→ **Records to use**
"""

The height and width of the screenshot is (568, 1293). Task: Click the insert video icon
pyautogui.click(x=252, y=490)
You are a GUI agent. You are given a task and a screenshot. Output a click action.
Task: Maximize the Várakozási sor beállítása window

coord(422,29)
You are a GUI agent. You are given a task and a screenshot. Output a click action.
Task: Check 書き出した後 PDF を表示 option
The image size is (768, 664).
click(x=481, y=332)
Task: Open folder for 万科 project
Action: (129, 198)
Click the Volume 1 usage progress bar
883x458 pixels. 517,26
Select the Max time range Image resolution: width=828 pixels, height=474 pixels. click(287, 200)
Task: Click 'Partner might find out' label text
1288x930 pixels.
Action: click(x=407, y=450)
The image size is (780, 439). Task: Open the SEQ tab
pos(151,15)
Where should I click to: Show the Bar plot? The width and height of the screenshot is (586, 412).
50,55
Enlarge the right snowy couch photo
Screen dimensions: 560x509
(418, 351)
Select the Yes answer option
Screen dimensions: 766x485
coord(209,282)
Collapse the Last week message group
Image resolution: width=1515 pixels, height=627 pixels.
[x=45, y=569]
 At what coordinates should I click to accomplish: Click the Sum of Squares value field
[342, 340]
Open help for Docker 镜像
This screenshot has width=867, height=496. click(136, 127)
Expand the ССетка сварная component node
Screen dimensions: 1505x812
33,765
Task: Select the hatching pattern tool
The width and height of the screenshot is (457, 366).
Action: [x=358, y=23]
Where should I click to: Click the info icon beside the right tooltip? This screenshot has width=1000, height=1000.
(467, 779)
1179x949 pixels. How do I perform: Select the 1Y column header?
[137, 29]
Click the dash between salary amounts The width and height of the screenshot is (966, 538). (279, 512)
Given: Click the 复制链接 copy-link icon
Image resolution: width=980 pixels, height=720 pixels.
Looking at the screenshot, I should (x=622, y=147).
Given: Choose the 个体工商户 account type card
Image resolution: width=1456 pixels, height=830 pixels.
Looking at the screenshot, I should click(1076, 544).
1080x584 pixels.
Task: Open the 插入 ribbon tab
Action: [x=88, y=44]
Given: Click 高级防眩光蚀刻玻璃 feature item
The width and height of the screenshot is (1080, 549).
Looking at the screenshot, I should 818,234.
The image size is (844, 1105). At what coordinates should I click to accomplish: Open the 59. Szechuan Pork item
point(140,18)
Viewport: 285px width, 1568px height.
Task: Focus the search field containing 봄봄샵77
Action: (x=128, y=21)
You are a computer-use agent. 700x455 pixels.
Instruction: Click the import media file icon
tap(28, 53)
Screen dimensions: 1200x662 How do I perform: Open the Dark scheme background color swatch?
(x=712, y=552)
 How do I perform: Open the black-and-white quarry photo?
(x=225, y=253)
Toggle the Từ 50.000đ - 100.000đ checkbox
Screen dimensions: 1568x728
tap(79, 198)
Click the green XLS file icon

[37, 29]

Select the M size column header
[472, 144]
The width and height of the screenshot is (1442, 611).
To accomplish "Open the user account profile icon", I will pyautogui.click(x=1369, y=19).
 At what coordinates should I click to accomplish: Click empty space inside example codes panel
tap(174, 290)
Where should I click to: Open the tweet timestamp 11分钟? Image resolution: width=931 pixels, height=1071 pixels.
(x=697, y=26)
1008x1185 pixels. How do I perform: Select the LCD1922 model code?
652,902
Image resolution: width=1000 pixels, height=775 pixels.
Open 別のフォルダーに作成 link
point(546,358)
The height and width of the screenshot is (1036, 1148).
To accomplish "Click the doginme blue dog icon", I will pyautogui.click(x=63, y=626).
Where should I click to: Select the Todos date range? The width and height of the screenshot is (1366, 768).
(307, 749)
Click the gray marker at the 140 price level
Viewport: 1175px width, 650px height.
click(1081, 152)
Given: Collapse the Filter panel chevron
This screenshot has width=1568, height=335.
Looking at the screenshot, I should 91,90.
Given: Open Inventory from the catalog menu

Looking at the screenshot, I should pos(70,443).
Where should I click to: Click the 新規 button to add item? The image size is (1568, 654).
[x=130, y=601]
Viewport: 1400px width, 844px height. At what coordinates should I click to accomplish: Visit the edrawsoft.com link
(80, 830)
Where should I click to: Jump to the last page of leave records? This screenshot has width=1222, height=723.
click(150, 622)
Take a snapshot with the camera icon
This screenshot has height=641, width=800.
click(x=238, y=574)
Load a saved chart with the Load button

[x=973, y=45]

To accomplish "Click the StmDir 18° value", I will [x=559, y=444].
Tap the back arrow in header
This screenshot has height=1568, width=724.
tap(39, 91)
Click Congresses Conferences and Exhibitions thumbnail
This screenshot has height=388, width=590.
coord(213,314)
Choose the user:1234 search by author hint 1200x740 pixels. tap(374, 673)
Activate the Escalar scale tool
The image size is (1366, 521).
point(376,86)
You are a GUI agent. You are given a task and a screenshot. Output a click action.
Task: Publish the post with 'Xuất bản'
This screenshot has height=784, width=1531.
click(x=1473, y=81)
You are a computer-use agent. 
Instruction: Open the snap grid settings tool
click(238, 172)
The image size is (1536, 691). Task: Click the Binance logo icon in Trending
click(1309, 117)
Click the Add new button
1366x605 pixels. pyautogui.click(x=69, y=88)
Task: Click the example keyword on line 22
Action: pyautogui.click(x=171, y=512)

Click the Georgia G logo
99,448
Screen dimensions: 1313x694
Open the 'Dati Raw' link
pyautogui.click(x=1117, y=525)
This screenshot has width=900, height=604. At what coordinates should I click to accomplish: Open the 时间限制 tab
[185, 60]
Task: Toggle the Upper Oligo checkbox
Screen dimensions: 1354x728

"""

Determine the number of lines in the data above that include the word "will", then answer with that number alone.

3